People look to priests for forgiveness. That is what they are anointed for, to be instruments of God’s unction of mercy. So many scriptural references come to mind, like the oil flowing down the beard of Aaron, his priestly anointing, extending to the rim of his cloak. The woman who touched Jesus in the crowd, because she knew he had something that she needed, is a good practical example. The doctors whom she had consulted for decades could not stop her blood flow. If she could just touch his garment, healing would come out from Jesus. And it did.

I reminded the fathers of something Pope Francis had mentioned in his first homily to priests at the Chrism Mass in 2013, shortly after his election. People love priests! God loves them and their people love them. Priests do not always understand or even see this. They may feel people are pestering them, asking for (in their minds) things that are petty or unimportant — but only seemingly so, as Pope Francis notes. It may be just a blessing or a prayer, but the people know that the priests have something they need, a connectedness with God as his anointed. They’ve got the oil! Francis goes on to say that even if the priest is stingy or indifferent, it’s okay, because the people will take the oil from them anyway. Ordained to be bothered! I have a T-shirt with those words in my office draped over a chair to remind me of just that. Please forgive me if I have not always been as responsive as I should be!

After that woman is healed, Jesus wants to know who touched him. Once again, it is his own apostles who, typical of priests who do not understand the power and importance of their vocation, wonder why he wants to know the identity of this one face in the crowd that is pressing all around him. But that one woman matters. He wants to look at her. The real healing, the life-change that woman experienced, I would submit, is when she saw the loving eyes of Jesus. He did not just want to “fix” her, he wanted to love her. Not just to do something for her, but to be with her.

The need to touch and be touched by love are closely connected. That touch is not always something we can feel physically — or even emotionally when we want. It cannot be ignored or taken for granted that every sacrament involves a touch, some contact between the persons between whom the sacrament is conferred, often with the hand or with some other medium such as oil or water. Even the sacramentals involve something that is more than a wish or a blessing. Palms, ashes, holy water and incense are all palpable.

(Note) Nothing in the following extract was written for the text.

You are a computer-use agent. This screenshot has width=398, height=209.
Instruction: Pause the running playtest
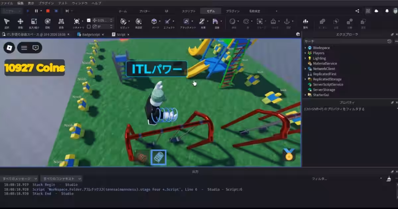tap(36, 11)
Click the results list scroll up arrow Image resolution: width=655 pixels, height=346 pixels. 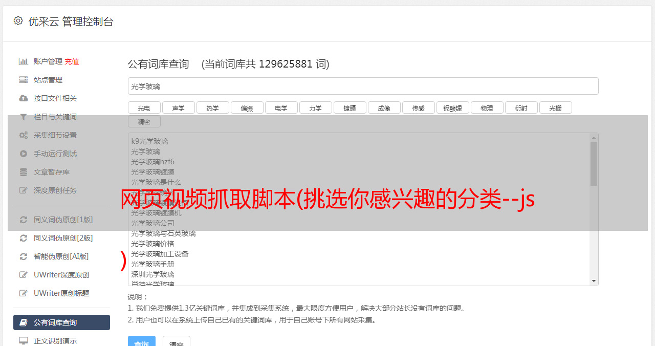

I realize we are still enduring a pandemic and looking for clever ways of touching without touching. Ashes, as you know, may be sprinkled instead of imposed on the forehead. Some parishes will use this perfectly traditional method, used commonly in Rome. And you don’t need a salt or peperone shaker! The priest or deacon can dirty his two fingers to bring out the grittiness that makes this more than a function of getting the ashes onto the person, but a form of contact. “Unction, not function,” as Pope Francis puts it.

Many pastors have been going the extra mile of keeping in touch with their people by electronic means. Phone calls and messaging are not the same as a house visit, though I know of a priest in Brooklyn who has been cycling around his parish and giving shut-ins communion through their tenement windows. I don’t know if he is climbing fire escapes yet, but the need to be as close as possible to his flock is something he takes very seriously as I know all good priests want to. And their people want them to as well.

I commend those priests who have discovered or invented ways to keep close to their people. And I am so grateful for the heroic patience so many people have shown awaiting their presence. Prudent caution remains the order of the day. Churches, however, are mostly open and, to be frank, are as safe and accessible — even more so — as supermarkets, gas stations, salons or medical offices, if you go to any of these.

The care that is taken throughout the parishes in our Diocese to be sure surfaces are kept clean and spaces aerated, distances observed and masks used properly, has by and large been outstanding. Let our gratitude outweigh the occasional quibble we might have with the brother or sister who lets the mask slip or offers a hand instead of an elbow. None of us gets it 100 percent perfect all the time. That’s one of the marks that makes us perfectly human.